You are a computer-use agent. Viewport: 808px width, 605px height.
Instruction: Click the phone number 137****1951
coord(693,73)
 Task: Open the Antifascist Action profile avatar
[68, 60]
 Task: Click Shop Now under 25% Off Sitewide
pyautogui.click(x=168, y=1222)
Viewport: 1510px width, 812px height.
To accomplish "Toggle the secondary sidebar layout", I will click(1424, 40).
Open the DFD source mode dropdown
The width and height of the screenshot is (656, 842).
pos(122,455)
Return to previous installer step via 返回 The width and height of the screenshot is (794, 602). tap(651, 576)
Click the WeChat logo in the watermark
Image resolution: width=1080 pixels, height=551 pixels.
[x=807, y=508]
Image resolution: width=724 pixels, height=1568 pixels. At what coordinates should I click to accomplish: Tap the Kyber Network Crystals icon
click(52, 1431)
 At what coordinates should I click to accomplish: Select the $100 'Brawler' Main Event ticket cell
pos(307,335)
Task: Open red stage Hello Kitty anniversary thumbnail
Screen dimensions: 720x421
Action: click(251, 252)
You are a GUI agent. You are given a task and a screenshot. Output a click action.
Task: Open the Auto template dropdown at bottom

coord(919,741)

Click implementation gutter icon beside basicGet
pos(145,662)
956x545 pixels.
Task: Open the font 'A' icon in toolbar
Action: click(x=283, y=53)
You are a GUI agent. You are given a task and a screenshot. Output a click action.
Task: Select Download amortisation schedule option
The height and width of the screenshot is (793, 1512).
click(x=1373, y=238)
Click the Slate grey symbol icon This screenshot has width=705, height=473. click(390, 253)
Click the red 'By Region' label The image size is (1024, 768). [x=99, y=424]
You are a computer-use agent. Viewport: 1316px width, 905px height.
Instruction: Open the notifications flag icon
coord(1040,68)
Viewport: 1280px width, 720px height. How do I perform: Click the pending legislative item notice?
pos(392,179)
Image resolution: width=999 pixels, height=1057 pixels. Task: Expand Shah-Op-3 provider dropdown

+ + + + +

STATED TASK: Please repeat the records word for word, beginning at the first line and stopping after the line that contains "Action: click(251, 252)".

WORKED SOLUTION:
You are a computer-use agent. Viewport: 808px width, 605px height.
Instruction: Click the phone number 137****1951
coord(693,73)
 Task: Open the Antifascist Action profile avatar
[68, 60]
 Task: Click Shop Now under 25% Off Sitewide
pyautogui.click(x=168, y=1222)
Viewport: 1510px width, 812px height.
To accomplish "Toggle the secondary sidebar layout", I will click(1424, 40).
Open the DFD source mode dropdown
The width and height of the screenshot is (656, 842).
pos(122,455)
Return to previous installer step via 返回 The width and height of the screenshot is (794, 602). tap(651, 576)
Click the WeChat logo in the watermark
Image resolution: width=1080 pixels, height=551 pixels.
[x=807, y=508]
Image resolution: width=724 pixels, height=1568 pixels. At what coordinates should I click to accomplish: Tap the Kyber Network Crystals icon
click(52, 1431)
 At what coordinates should I click to accomplish: Select the $100 'Brawler' Main Event ticket cell
pos(307,335)
Task: Open red stage Hello Kitty anniversary thumbnail
Screen dimensions: 720x421
Action: click(251, 252)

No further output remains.